■ **Assigned task**
Pictures aside, print all of the data below exactly as written.

■ **Provided material**
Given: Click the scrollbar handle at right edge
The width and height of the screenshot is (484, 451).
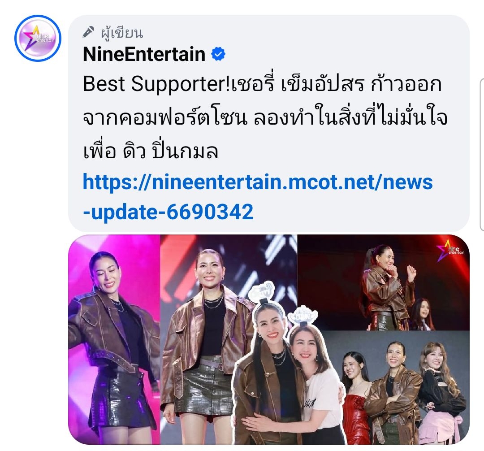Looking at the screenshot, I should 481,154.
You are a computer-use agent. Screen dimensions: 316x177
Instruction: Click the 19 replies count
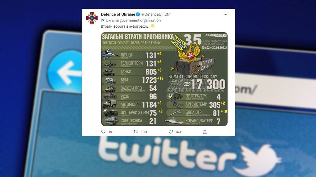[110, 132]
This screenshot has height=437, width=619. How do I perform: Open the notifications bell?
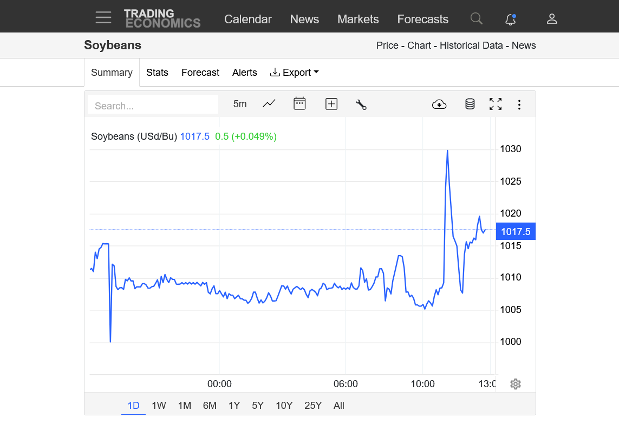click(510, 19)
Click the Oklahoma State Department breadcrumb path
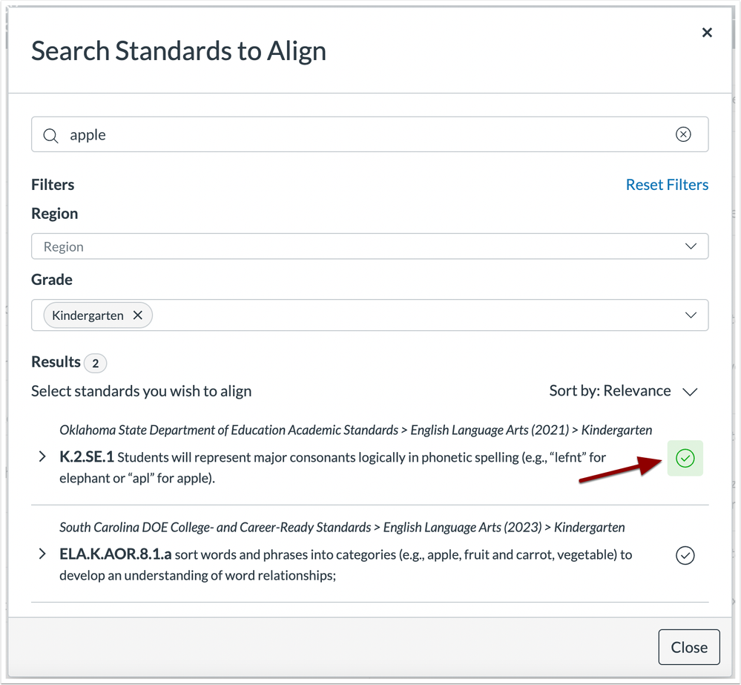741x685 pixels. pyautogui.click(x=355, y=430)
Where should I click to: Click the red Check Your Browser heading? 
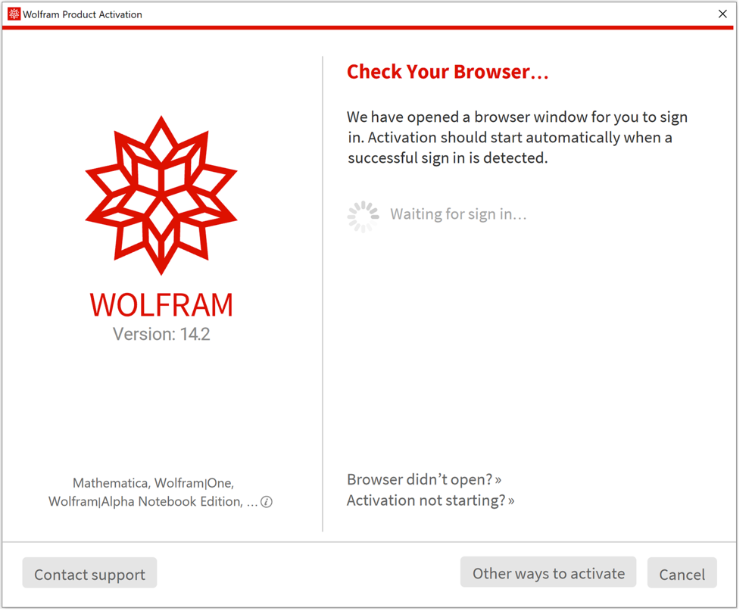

■ **Exercise answer**
Given: Click the scrollbar handle at right edge
The width and height of the screenshot is (484, 451).
Looking at the screenshot, I should 481,154.
You are a computer-use agent. Screen dimensions: 316x177
Instruction: Click the 19 replies count
[110, 132]
This screenshot has height=437, width=619. How do I perform: Open the notifications bell?
click(510, 19)
Click the Oklahoma State Department breadcrumb path
741x685 pixels. pyautogui.click(x=355, y=430)
Where should I click to: Click the red Check Your Browser heading? 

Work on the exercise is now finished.